Freedom is greatly abused in our culture.  Without a biblical basis for understanding freedom, we are finding that the more we cry for freedom, the less freedom we are experience as a culture.  Jesus tells us, “Then you will know the truth, and the truth will set you free” ( John 8:32).  Later on in the same chapter (v 36) we read, “So if the Son sets you free, you will be free indeed.” The truth that Jesus offers us will set us free.  Of this freedom Paul exhorts us, “Christ has set us free to live a free life.  So take your stand!  Never again let anyone put a harness of slavery on you” ( Gal 5:1 – Message).  So indeed there is real freedom for us.  But how do we experience and exercise freedom in a culture where freedom is so misunderstood and abused.

Os Guinness is a Christian sociologist who is very observant of  our culture from a biblical point of view.  Here are two observation he makes regarding freedom. “The greatest enemy of freedom is freedom.  Freedom requires an order, or a framework, and the only appropriate framework for freedom is self-restraint, and yet self-restraint is precisely what freedom undermines when it flourishes.”

The second quote has to do with two types of freedom. “Negative freedom is freedom from – freedom from oppression, whether it’s a colonial power or addiction to alcohol oppressing you.  You need to be freed from negative freedom.  Positive freedom is freedom for, freedom to be.  And that’s what’s routinely ignored today.”

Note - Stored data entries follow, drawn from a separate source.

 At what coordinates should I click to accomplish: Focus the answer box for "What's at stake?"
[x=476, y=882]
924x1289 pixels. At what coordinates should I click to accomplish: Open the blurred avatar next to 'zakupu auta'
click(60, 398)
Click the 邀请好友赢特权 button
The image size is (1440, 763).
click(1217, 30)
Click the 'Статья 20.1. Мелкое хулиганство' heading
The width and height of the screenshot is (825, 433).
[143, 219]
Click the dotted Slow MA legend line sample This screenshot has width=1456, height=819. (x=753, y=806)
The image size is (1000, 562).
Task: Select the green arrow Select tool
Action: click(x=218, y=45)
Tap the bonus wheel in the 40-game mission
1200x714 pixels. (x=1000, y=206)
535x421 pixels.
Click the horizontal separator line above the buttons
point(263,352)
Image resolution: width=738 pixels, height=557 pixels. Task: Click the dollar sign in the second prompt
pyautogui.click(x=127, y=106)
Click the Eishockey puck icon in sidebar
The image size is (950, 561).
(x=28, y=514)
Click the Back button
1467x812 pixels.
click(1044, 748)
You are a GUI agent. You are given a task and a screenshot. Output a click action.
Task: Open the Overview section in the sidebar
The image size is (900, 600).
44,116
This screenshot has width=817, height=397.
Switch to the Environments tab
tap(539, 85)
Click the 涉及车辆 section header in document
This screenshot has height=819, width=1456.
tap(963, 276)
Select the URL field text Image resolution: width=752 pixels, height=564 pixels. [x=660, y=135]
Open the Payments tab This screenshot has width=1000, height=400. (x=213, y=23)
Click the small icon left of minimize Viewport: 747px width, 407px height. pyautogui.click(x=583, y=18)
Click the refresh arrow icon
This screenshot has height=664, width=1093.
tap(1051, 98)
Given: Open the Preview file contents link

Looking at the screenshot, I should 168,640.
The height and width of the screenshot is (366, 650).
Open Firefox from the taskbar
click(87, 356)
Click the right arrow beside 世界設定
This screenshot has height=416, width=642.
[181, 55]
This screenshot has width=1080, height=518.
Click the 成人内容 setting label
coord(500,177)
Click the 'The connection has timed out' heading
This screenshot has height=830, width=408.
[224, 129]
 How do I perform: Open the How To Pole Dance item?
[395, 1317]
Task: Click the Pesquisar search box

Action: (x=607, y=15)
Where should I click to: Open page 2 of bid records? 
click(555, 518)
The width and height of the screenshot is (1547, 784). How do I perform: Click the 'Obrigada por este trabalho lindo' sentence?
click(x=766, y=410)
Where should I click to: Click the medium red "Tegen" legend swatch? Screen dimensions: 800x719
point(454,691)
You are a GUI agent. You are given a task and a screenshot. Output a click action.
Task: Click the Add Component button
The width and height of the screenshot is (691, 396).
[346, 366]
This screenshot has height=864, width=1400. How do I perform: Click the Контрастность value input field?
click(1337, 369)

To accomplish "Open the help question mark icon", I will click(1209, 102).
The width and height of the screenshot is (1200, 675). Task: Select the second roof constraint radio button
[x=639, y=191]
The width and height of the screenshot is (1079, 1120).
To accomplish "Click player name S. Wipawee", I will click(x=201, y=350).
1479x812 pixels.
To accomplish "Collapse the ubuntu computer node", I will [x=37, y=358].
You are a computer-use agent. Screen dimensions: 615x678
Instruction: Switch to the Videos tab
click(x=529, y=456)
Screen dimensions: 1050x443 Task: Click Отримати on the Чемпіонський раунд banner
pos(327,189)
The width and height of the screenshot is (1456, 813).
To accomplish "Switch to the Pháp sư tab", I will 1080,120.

Men, there are two observations that I want to make regarding Guinness’ comments on freedom.  First the balance between freedom and self-restraint.  In our present cultural environment there is hardly any emphasis on self-restraint. which is needed to preserve real freedom.  Paul reminded the Galatians about the balance between the two.  “It is absolutely clear that God has called you to a free life.  Just make sure that you don’t use this freedom as an excuse to do whatever you want to do and destroy your freedom” (Gal 5:13 – Message).  Our restraint comes in our submission to the will of God.

The second comment bring into focus the emphasis in our culture of negative freedom.  There is the cry to be freed from many things.  But little is said about what we are freed for and what will this freedom produce in our lives.  Paul reminds us that real freedom comes in giving ourselves to Christ. “You know well enough from your own experience that there are some acts of so-called freedom that destroy freedom.  Offer yourselves to sin, for instance, and it’s your last free act.  But offer yourselves to the ways of God and the freedom never quits. All your lives you’ve let sin tell you what to do.  But thank God you’ve started listening to a new master, one who commands set you free to live openly in his freedom” (Romans 6:16-18 – Message). Christ frees us to be who we were always truly meant to be.  That is real freedom – freedom to be.